Haji Hussain Ansari (born c. 1947 and 1950 – 3 October 2020) was an Indian politician and a leader of the Jharkhand Mukti Morcha (JMM). He served as Minister of Minority Welfare and Registration Department in the Government of Jharkhand from 28 January 2020 until his death. Ansari was the first and only Muslim to become minister in the state of Jharkhand. He was elected to the Jharkhand Assembly on the JMM ticket four times from Madhupur Assembly constituency in 1995, 2000, 2009 and 2019 respectively. He also acted as the leader of the opposition in 2004.

==Life==
Ansari was born in the village of Pipra near Madhupur.

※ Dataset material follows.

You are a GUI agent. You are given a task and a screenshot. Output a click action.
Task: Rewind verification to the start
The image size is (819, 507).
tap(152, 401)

Ansari started his political career with the Indian National Congress in the 1980s. In the early 1990s he joined Jharkhand Mukti Morcha which was under the leadership of Shibu Soren. He contested the election for the Madhupur Assembly constituency in 1995 and won the election. Together with Soren Ansari he played an important role in the movement for statehood of Jharkhand. He was again elected MLA in 2000 for the Madhupur constituency. He was elected as leader of the opposition in 2004. He was elected once more in the 2009 Jharkhand Legislative Assembly election. During 2010 Ansari served as chairman of the Hajj committee of Jharkhand.

On 10 October 2010 he was named Minister for Minority Welfare in the Third Arjun Munda ministry. He thereby became the first Muslim minister in the government of Jharkhand. In August 2013 he was named Minister in the First Hemant Soren ministry. He was elected once more in the 2019 Jharkhand Legislative Assembly election. On 28 January 2020, he was appointed Minister of Minority Welfare and Registration in the Second Hemant Soren ministry.

==Personal life==
Ansari underwent open-heart surgery in 2018. After attending the March 2020 Tablighi Jamaat in Delhi Ansari and his son went into quarantine. He tested positive for COVID-19 during the COVID-19 pandemic in India in September 2020, and entered the Medanta hospital in Ranchi. He died there on 3 October 2020, aged 70 or 73, due to cardiac arrest, the day after testing negative for COVID-19. After his death the Chief Minister of Jharkhand, Hemant Soren, announced a two-day state mourning period.

After his death, his son, Hafizul Hassan, was appointed minister on 5 February 2021. He obtained the portfolio's of tourism, arts and culture, youth affairs and sports, and minorities.